Me refiero a su obra Modernidad y Holocausto, trabajo en el que sólo hay unos esbozos, que luego fueron abandonados quizás por la atracción que nuestro sociólogo sintió por los oropeles y las vanidades del mundo académico-mediático. Se trata de la pervivencia de las estructuras que en Alemania permitieron el nazismo en el interior de las actuales sociedades desarrolladas. Como bien sabe Maestre, esta obra es anterior a todo el proceso de licuefacción de la obra de Bauman.

La reflexión sobre las implicaciones profundas tanto en sus orígenes como en sus consecuencias de la Shoah es algo que Occidente ha abandonado aunque pueda parecer lo contrario. Y Bauman localizó en aquella obra una serie de mecanismos que se activaron durante aquel proceso y que hoy siguen plenamente operativos en nuestras sociedades, tales como los que permiten a ciudadanos normales la producción de la distancia de los sujetos señalados como "externos" a la propia comunidad, los que permiten a funcionarios diligentes convertirse sin apenas consciencia en verdugos implacables y los que dan lugar a la inhibición de la reflexión moral sobre los "otros" en tanto que miembros de la misma especie.

Estos procesos son perfectamente identificables hoy en Cataluña y el País Vasco, y sin embargo no se ha realizado ningún esfuerzo serio a nivel analítico para desenmascararlos y ponerlos encima de la mesa.

Dada mi total desvinculación de entornos académicos y, por tanto, mi ignorancia, sólo conozco otro intento posterior al de Bauman de volver sobre los mecanismos de nazificación operantes hoy entre nosotros, el de Giorgio Agamben en su trilogía Homo Sacer. No puedo tomar demasiado en serio el trabajo de Daniel J. Goldhagen, si bien los estudios de Christopher Brownig también ofrecen aportaciones interesantes.
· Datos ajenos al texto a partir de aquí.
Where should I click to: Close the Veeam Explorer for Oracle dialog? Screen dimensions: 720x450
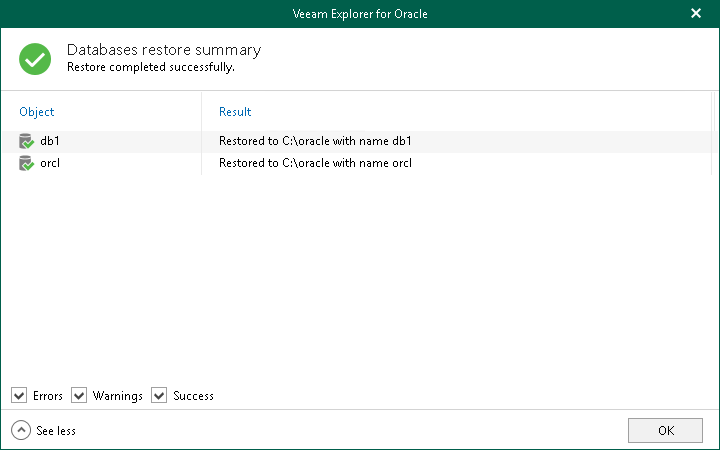coord(696,14)
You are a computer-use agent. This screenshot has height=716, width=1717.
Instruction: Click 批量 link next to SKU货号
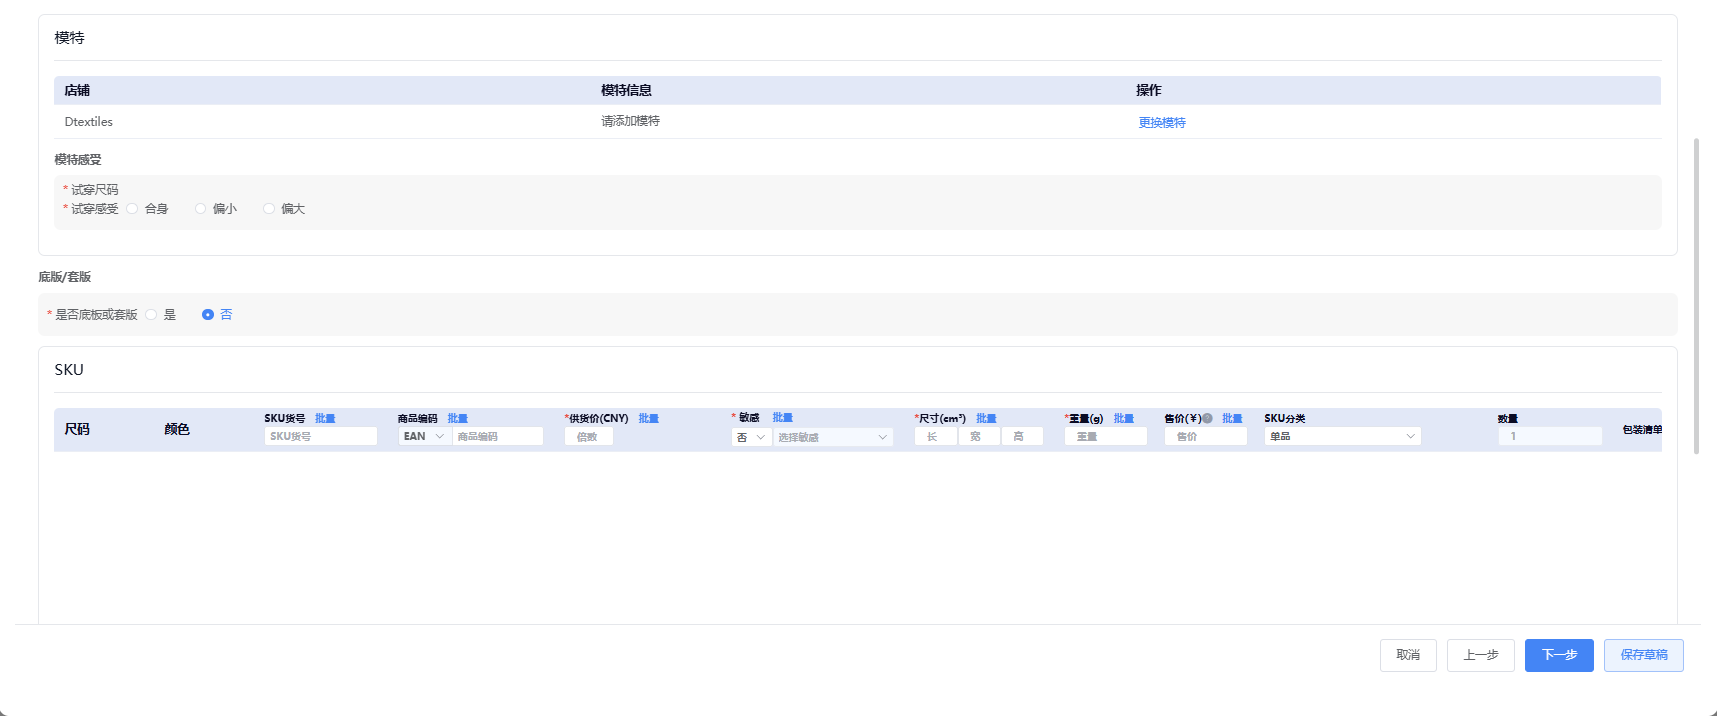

Por el contrario, todo aquello relacionado con la Shoah ha sufrido un proceso de banalización mediática que ha transformado lo que late en nuestro interior en algo ajeno a nosotros, que como habría dicho Debord, ha sido producido como espectáculo y de ahí, mecancía para el consumo. Con el antecedente de la serie Holocausto, el gran hito de esta banalización fue la película de Spielberg La lista de Schlinder, ante cuya sola producción el propio Elie Wiesel formuló sus quejas más amargas.

Pasear hoy por Auschwitz provoca en el visitante lúcido una sensación de estupidez suicida generalizada: grandes grupos de bachilleres de toda Europa, acogidos al proyecto Comenius, pasean entre risas y chistes por un lugar en el que el silencio debiera ser obligatorio. Sus flashes se disparan sobre el crematorio con la misma naturalidad con la que se dirigirían sobre un hipopótamo en un parque zoológico. No van a Birkenau, y uno, en su irritación, llega a imaginarse que la única visita posible a este agujero negro de la historia sería metiendo a todos estos grupos en un solo vagón de un tren de mercancías y cruzar en él por la noche el portalón de Birkenau hasta el andén donde esperaba Mengele.

Porque hoy la principal conclusión que Bauman expuso ante la comunidad occidental ha sido enterrada incluso por él mismo, por espantosa e imposible de ser asumida por nuestra institucionalizada estupidez: el verdugo podría ser yo, en cualquier momento. Y hoy, cuando se repite como un mantra a diario el terrible tópico de "la ley dice que..." en todos los centros de salud, educativos, administrativos... de toda la geografía europea, sólo puedo recordar la frase con la que se abre el capítulo sobre Milgram en la obra citada: "Sin haberse recuperado por completo de la demoledora verdad del Holocausto, Dwight Macdonald advertía en 1945 que ahora debemos temer más a la persona que obedece la ley que a quien la viola"

¿Acaso existe en algún lugar del mundo un requisito para el acceso a la función pública que permita al aspirante detectar y neutralizar previamente al pequeño Eichmann que lleva en su interior? Imposible, un funcionario con conciencia que cuestione la moralidad de la ley que debe ejecutar supone el colapso de los actuales mecanismos del poder. Y es por eso que las más importantes batallas que se libran hoy en España son las que tienen que ver con la objeción de conciencia. Al menos Bauman lo intentó. Me alegro por este premio.